These delicious Carrot Cake Cookies have all the flavours of carrot cake, in cookie form. And a dollop of cream cheese icing, as well!
These lovely little Carrot Cake Cookies are a family favourite. as they have all the wonderful flavours of carrot cake, in cookie form. And they even have a delicious dollop of cream cheese icing on top, too!
These cookies have a wonderful soft interior, with a lightly crispy outside and have wonderful texture and flavour from the rolled oats, nuts, carrots and raisins. And of course, that bit of cream cheese icing is always a good thing.
This recipe will deliver 12 lovely cookies, which will keep really well in an airtight container for several days. I like to store them in a single layer in a larger, shallow container, to keep the icing intact.
These Carrot Cake Cookies are nice this time of year, as the flavours just seem to fit the Fall. They are especially nice as an afternoon treat with a cup of tea :)
Cook's Notes for Carrot Cake Cookies
For best results, be sure to finely grate the carrots. If using a box grater, don't use the largest holes, but rather the second smaller side, to produce a fine shred.
Be sure to chop the pecans and raisins very finely. For the raisins, you are more adding over-all raisin flavour, so by finely chopping, you are spreading the flavour throughout, rather than adding in whole raisins here and there.
Finely chopped pecans are best for rolling the dough in, so you don't have big pieces of pecans hanging off the sides :)
In my oven, the cookies take the full 13 minutes for the second part of baking, or even a minute more than that sometimes, to start to get golden.
While it's tempting to load up these cookies with the delicious cream cheese icing, keeping it to a little dollop makes for nice flavour balance, plus it makes it much easier to store these cookies if most of the icing is tucked away in the indentation instead of sticking above the cookies too much. You may not use quite all of the icing.
Carrot Cake Cookies with Cream Cheese Icing
For the Cookies:
- 1/2 cup unsalted butter (melted)
- 1/3 cup light brown sugar (packed)
- 1/3 cup white granulated sugar
- 1 large egg yolk (at room temperature)
- 1 cup all purpose flour
- 1/2 tsp ground ginger
- 1/2 tsp ground cinnamon
- 1/2 tsp salt
- 3/4 cup old fashioned, large-flake rolled oats
- 3/4 cup carrot (finely grated, packed, from about 1 large carrot)
- 2 Tbsp raisins (very finely chopped)
- 3/4 cup pecans (very finely chopped)
- 2 oz cream cheese (at room temperature)

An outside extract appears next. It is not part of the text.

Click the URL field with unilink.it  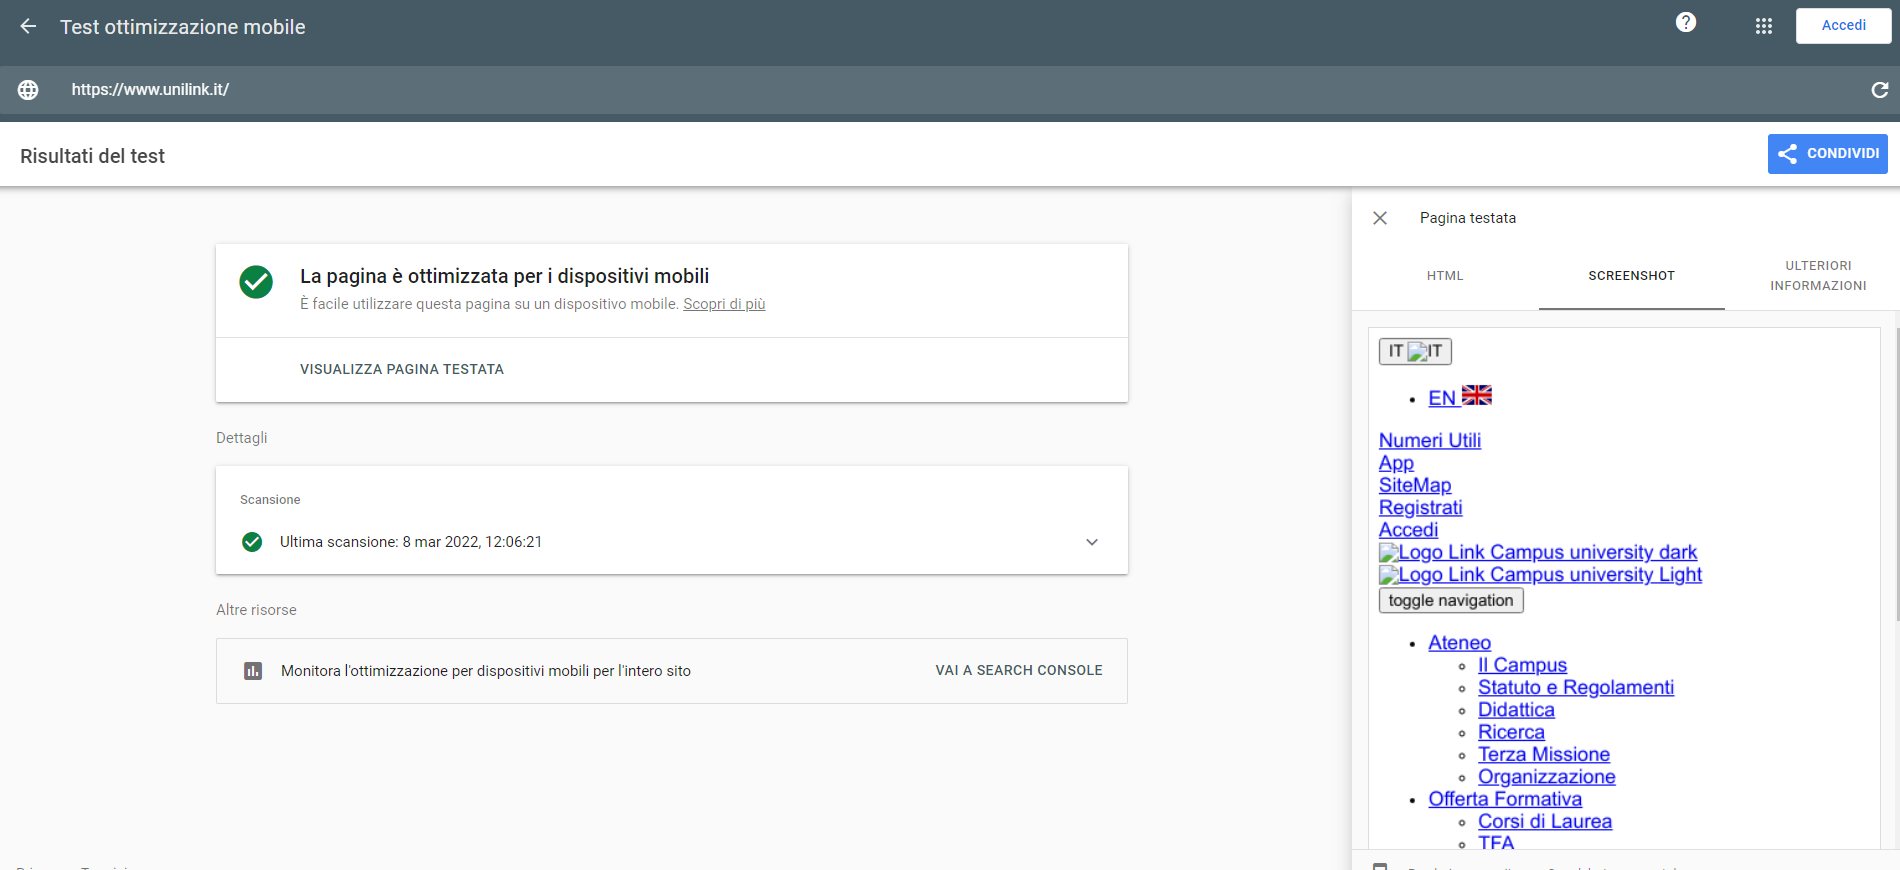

- 2 oz unsalted butter (at room temperature)
- 1/4 - 1/3 cup icing/confectioners' sugar
- 2 Tbsp pecans (very finely chopped)
- *Note: Grate carrots very finely. If you are using a box grater, don't use the largest holes, but the second largest, to make a finer shred. Likewise, be sure to very finely chop the pecans and raisins.
- In a large bowl, whisk together the melted butter, brown sugar, white sugar and egg yolk. In a separate bowl, whisk together the flour, ginger, cinnamon and salt. Stir the dry mixture in to the butter mixture until combined. Mix in the rolled oats, carrots and raisins. Cover bowl with plastic wrap and refrigerate 30 minutes.
- Preheat oven to 350F.
- Roll chilled dough in to 1 1/2-inch balls. Roll balls in chopped pecans and place on a parchment lined baking sheet about 2-inches apart.
- Bake in preheated oven for 10 minutes. Remove from oven and using a the bottom of a measuring tablespoon, press in to cookies to make a crater/indentation in the middle of each cookie. Return cookies to oven and bake a further 10-13 minutes, or until starting to turn golden in spots. Remove from oven and transfer to a cooling rack to cool completely.
- Prepare icing by beating together the butter and cream cheese. Beat in 1/4 cup of the icing sugar. Taste and add a bit more icing sugar, if you'd like it a little sweeter. Using a piping bag with a round tip (or simply use a small spoon to place it), pipe a small dollop of icing in the indentation of each cookie. Sprinkle icing with a bit of finely chopped pecans.